Not' maître, c'est Arthur qui ramène la Grise qui vient de s'abîmer le genou.
RÉPIN.
Crédié ! Une si belle jument !
Il disparaît, suivi de Gaillardon.
Scène II.
Madame Répin, Augustine, puis Henriette et Marie.
MADAME RÉPIN, à Augustine qui est entrée.
Comment que c'est arrivé, ce malheur-là ?
AUGUSTINE.
Je ne le sais point. C'est au retourner de l'abreuvoir, qu' m'a dit Arthur. La Grise aura buté. [ 2 Buter : Appuyer contre. Buter ses genoux. [L]]
MADAME RÉPIN.
C'est-il grave ?
AUGUSTINE.
Je ne le sais point. C'est Arthur qui m'a dit que ça ne serait peut-être pas une grande affaire.
MADAME RÉPIN.
C'est un imbécile, Arthur. Je n'ai jamais vu un domestique aussi peu dégourdi.
AUGUSTINE.
Oh ! La Grise...
MADAME RÉPIN.
C'est bon. Ramasse les verres et passe un torchon sur la table.
AUGUSTINE, en décrochant un torchon près de la fenêtre.

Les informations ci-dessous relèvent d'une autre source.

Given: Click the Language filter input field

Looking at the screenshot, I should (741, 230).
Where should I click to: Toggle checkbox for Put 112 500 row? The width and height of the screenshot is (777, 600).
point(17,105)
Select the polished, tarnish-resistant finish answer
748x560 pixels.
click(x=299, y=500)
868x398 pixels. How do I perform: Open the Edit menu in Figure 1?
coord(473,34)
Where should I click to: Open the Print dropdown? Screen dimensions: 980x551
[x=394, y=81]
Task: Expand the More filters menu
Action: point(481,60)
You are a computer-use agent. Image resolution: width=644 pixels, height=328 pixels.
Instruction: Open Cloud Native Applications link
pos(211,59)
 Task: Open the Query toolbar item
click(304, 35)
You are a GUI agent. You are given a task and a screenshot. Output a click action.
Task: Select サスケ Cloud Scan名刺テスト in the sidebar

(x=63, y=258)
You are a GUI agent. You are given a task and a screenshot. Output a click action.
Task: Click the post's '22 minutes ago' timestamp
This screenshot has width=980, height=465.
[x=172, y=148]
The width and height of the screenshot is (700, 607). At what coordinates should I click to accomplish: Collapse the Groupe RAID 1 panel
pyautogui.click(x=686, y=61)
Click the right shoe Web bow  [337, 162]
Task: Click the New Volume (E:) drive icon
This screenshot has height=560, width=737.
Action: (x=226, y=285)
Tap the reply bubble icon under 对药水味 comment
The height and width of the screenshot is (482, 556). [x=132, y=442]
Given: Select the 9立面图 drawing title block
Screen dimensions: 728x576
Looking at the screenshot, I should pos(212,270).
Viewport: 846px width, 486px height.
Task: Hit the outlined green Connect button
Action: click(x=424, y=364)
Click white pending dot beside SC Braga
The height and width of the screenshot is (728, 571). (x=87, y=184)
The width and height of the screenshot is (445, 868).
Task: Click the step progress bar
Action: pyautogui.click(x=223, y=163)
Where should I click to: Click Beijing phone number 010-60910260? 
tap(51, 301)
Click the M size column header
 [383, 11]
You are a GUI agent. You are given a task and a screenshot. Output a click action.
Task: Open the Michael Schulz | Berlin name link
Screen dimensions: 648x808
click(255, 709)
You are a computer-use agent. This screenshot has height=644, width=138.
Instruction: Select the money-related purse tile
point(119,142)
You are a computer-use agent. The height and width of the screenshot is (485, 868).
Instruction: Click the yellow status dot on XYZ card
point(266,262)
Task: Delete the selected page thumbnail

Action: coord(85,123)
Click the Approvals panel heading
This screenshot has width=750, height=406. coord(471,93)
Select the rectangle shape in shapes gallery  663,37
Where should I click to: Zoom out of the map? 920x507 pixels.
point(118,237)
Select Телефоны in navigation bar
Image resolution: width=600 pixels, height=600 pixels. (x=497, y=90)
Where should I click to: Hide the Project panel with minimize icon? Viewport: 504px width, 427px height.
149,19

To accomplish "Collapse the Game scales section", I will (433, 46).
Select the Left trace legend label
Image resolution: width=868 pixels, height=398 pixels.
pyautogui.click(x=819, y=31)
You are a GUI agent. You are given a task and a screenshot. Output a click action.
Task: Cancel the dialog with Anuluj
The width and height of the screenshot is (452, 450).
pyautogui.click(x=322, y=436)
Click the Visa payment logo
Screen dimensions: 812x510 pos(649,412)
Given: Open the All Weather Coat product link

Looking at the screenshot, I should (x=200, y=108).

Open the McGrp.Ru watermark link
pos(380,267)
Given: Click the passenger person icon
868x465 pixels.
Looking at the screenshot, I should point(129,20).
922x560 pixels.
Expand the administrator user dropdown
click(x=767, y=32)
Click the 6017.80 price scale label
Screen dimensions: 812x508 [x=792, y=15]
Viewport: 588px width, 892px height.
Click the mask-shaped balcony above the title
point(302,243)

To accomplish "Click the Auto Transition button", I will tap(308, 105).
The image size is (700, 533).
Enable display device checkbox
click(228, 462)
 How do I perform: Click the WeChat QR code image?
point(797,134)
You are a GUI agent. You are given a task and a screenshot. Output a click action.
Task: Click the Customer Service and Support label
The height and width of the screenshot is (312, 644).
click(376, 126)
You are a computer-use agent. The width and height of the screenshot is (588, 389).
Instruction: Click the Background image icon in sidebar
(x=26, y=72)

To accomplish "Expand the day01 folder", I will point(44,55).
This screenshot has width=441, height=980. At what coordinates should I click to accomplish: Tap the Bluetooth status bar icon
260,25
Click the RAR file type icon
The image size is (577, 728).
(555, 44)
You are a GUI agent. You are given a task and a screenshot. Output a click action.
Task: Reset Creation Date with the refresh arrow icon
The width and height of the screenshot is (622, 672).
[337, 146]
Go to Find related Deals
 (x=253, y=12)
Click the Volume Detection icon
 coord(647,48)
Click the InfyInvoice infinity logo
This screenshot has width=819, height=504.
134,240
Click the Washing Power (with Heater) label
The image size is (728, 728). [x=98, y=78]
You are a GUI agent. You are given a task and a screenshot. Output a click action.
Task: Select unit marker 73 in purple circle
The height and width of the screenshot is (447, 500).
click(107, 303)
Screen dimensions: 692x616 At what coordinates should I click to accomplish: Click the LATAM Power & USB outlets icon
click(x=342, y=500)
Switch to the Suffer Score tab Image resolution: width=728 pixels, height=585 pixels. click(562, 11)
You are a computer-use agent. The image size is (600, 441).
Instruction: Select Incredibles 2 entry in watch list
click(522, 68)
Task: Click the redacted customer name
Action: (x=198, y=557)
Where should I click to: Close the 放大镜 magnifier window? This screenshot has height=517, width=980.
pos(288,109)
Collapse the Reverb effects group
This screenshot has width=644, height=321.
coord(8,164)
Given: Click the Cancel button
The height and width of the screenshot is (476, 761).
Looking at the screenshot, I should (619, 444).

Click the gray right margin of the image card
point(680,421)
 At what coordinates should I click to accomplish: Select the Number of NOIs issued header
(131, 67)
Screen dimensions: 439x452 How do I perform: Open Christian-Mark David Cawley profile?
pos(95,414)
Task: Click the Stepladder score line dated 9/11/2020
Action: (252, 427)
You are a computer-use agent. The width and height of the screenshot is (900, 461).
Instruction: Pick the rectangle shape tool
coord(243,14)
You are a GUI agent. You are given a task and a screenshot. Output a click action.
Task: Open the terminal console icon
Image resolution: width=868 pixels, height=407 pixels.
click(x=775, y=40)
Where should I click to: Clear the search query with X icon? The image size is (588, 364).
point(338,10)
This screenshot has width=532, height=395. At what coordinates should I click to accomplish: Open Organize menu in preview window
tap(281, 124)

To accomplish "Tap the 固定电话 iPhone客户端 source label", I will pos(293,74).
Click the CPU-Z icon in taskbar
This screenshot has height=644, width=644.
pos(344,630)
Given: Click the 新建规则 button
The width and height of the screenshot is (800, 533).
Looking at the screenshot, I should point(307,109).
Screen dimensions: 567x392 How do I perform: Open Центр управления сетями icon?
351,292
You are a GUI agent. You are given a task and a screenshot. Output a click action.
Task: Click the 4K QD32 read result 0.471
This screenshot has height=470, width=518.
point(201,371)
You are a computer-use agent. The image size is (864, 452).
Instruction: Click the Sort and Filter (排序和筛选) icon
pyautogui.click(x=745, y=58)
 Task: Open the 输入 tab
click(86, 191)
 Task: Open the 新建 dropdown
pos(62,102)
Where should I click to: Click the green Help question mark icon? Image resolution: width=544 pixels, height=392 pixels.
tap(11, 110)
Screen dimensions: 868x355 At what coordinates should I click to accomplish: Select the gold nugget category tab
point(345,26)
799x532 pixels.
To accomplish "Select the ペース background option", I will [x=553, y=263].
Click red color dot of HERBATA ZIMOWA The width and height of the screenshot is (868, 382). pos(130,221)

La messe est finie, voilà Mesdemoiselles Henriette et Marie.
Elle va à la table et la nettoie. Derrière les vitres de la fenêtre, on voit passer les deux soeurs en causerie très animée.
HENRIETTE, entrant, à sa soeur qui la suit.
Ça sera pour dans quinze jours, alors ?
MARIE.
Probablement.
MADAME RÉPIN.
Quoi donc ? Qu'est-ce qui sera pour dans quinze jours ?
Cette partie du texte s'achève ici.